The reverse side of the checklist, below, entitled “CABIN PREP.-EVA 1,” was used to prepare for the first Moon walk. LM Pilot Duke made sure that everything needed to sustain life was checked off before stepping out of the Lunar Module to explore the Moon, including Buddy Secondary Life Support Systems (BSLSS), cameras, film, rock collection bags, sun compass, maps, and checklists, as well as the very first roll of duct tape brought to the lunar surface! I’ll add details on that in the comments below.
There are 16 checkmarks and other notations written by Moonwalker Duke while on the Moon’s surface. The dark stains on both sides of the checklist are particles of lunar dust.
I started my space collecting with a focus on Apollo 16, and this rock manifest is quite rare (only 3 exist). In the comments below, I’ll include the NASA transcript from the Lunar Module to Mission Control as they processed each of the three moon rock hauls. I was trying to find video of the unloading process but have not found it for Apollo 16 yet.
Each rock has detailed analysis. For example, here is the writeup on the first 14-lb rock, and an overview of the Apollo 16 collection.
An image of this page is also on the NASA server. And the opinion of The opinion of SpaceRelics: “During the past seven years, I have been privileged to catalog and appraise tens of thousands of flown and unflown American space artifacts from virtually every mission. However, in all that time, this particular artifact has stood out in my mind as potentially one of the most significant. This item represents one of the most important original source documents of the space program, and indeed the entire pantheon of human exploration.”

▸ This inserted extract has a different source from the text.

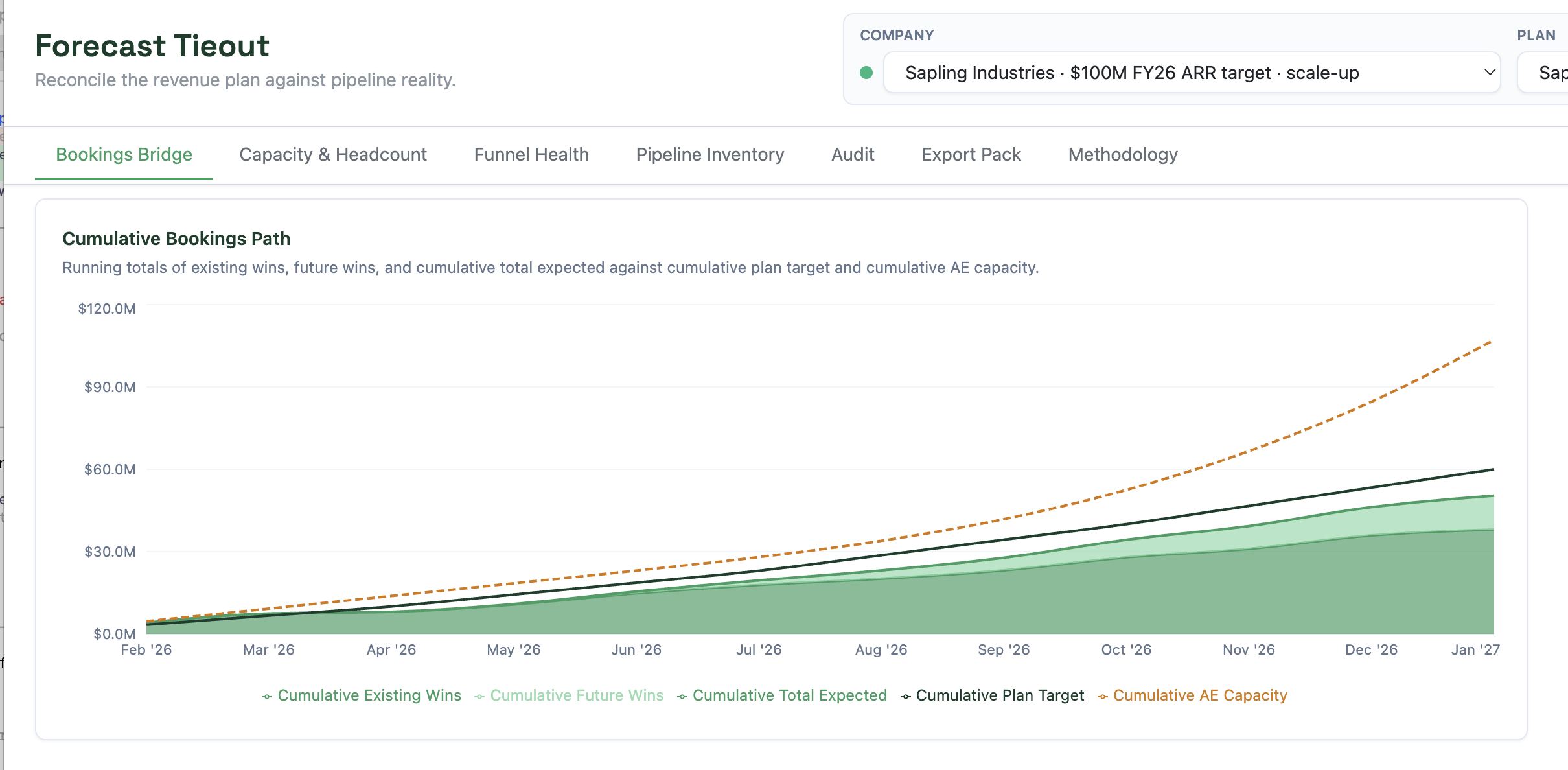The height and width of the screenshot is (770, 1568).
Task: Switch to the Capacity & Headcount tab
Action: tap(333, 154)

An artifact from the Future Ventures’ 🚀 Space Collection.
Flip side:
Prior to Apollo 16, the crews had a roll of duct tape in the LM but didn’t take it outside. A preflight, handwritten addition to page 2-1 of this flown Apollo 16 LM Lunar Surface Checklist adds a 25-foot roll of tape (25’ TAPE) to the contents of the Equipment Transfer Bag (ETB) during the EVA-1 Prep. Other handwritten changes on the page were made on the Moon by Charlie Duke after the delayed landing forced revisions of plans. The roll of tape stayed in the ETB. Consequently, Duke and Young always had a roll of tape with them, transferring it back and forth between the cabin and the surface in the ETB. The Apollo 17 crew did the same.